Be Your Own Teacher
This is a guest post written by Scott Young. You can check out his website here.
In an increasingly global economy, the explosion of the internet and the rising cost of formal education I believe self-education is going to become tomorrow’s norm. When jobs can be easily outsourced across the world and complete career changes are common, it is going to be up to you to educate yourself.
Self-education can take a variety of forms. It can be skill based, as in the person who teaches herself how to paint. It can be information based, as in the person who takes the time to understand world affairs. Often it is somewhere between the two, from learning how to run a business, do your own taxes or program a computer.

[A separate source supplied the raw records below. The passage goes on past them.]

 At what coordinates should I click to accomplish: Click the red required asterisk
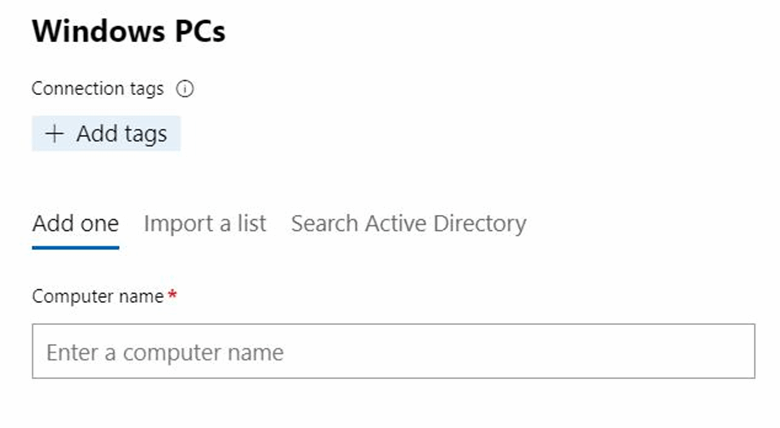172,296
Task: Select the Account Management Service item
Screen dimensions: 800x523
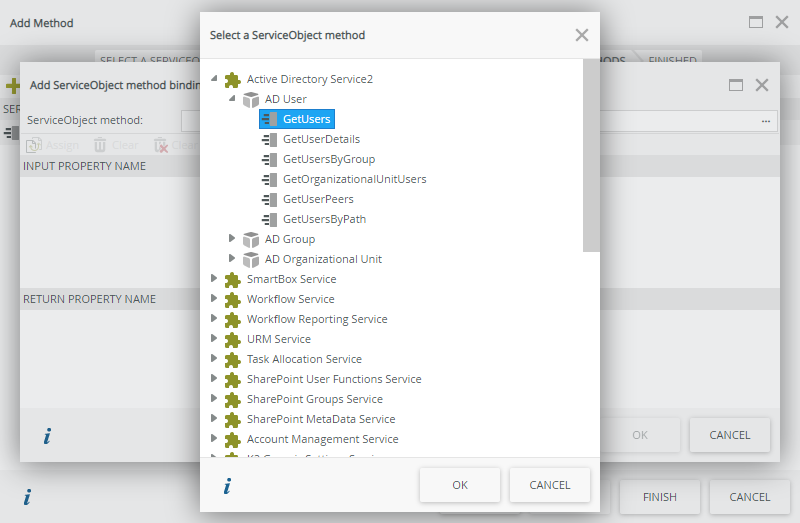Action: (322, 439)
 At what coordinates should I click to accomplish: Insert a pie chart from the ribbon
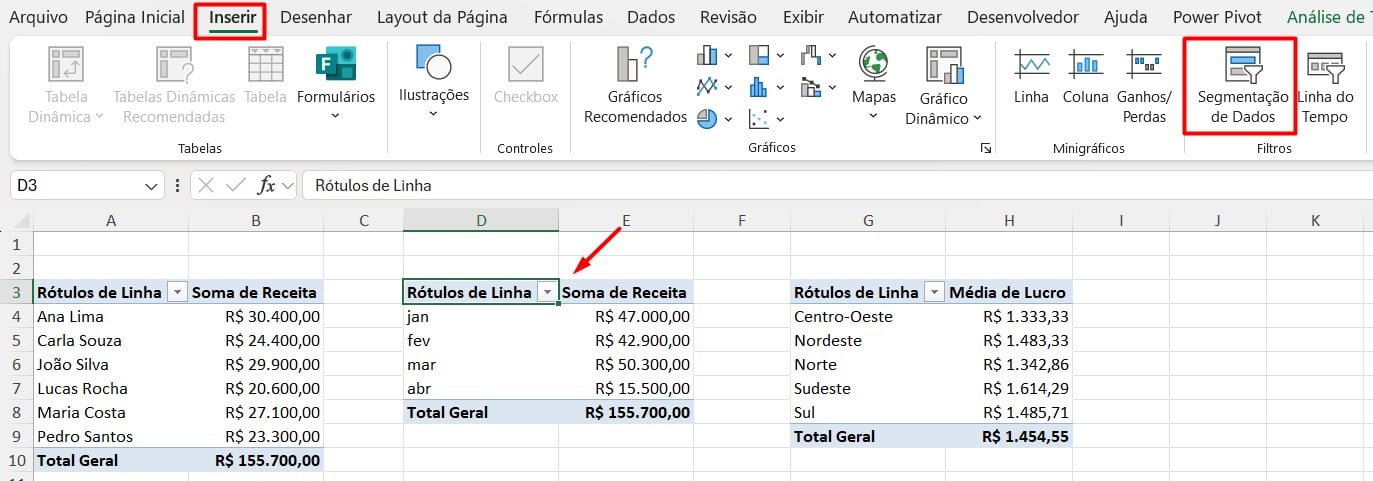point(708,119)
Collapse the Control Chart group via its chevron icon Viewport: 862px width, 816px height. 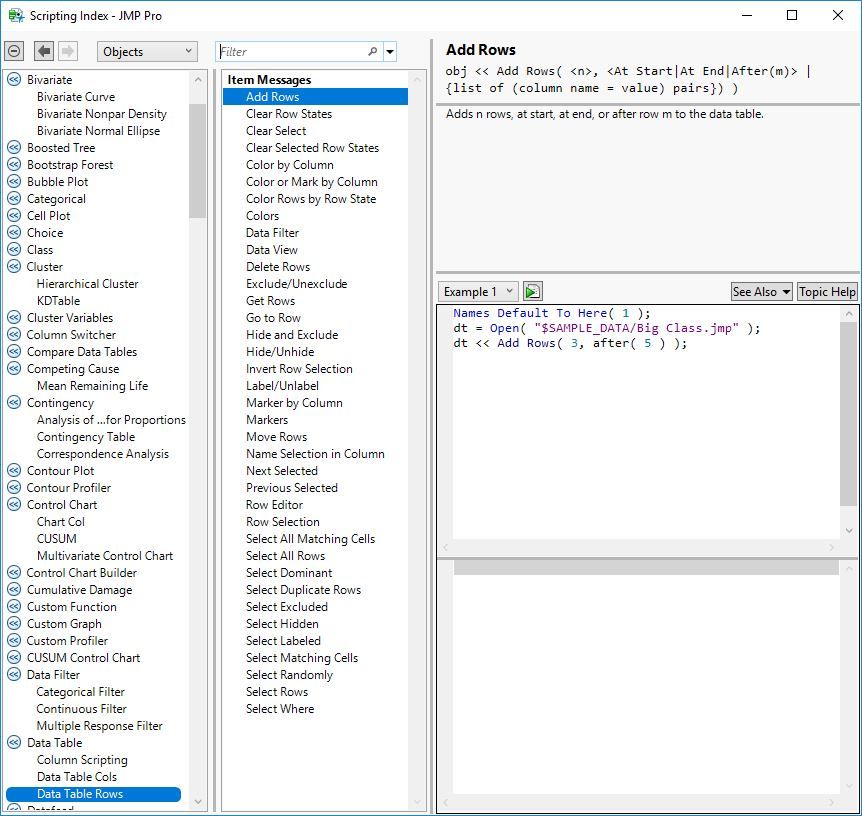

Regular education is too slow to rely on entirely. Universities, colleges and even job-training can provide some of the basics, but they simply aren’t enough. It can take half a decade to accumulate knowledge for a degree that is going to be outdated in a few years. Worse, formal education accumulates a lot of unnecessary knowledge, that isn’t practical.
I believe there are networking and other benefits from formal education, but I think you are probably kidding yourself if you believe that is enough to survive in today’s world. You are going to have to master the ability to teach yourself, because by the time you wait for someone else to it is going to be after you lose a job, business opportunity or promotion.
Tips for Self-Education
I’ve taught myself a lot of things including, computer programming, writing and running business activities. Teaching yourself has many advantages over formal education in speed and flexibility, but it can be a difficult process to adopt if you are used to receiving instructions. Here are a couple strategies I have found for educating myself:
Set Unreasonable Goals
It is unreasonable to set a goal that you have no idea how to accomplish. Those are exactly the goals you have to set. Self-education works best when it is a practical necessity towards a greater goal or drive. If you want to run a website, this goal will give you the urge to learn how to do it.
If you want to be good at something, I suggest you start by tackling projects you don’t know how to do. Small projects that are outside your expertise provide the basis from where you can learn. Formal education has it backwards, you don’t learn something to use it later, you learn something to use it now.
Build a Reference Base
Although self-education is primarily a “learn it as you need it” endeavor, it helps to have a base of information at your disposal. Buy books and reference material that you can call up when you need more information about a subject.
When learning web programming, I started by trying to program and design a few simple pages. I only learned what I needed to learn to accomplish my goals. But when I would get stuck with a problem I could return to my reference books and reread the basics and details to solve my problem.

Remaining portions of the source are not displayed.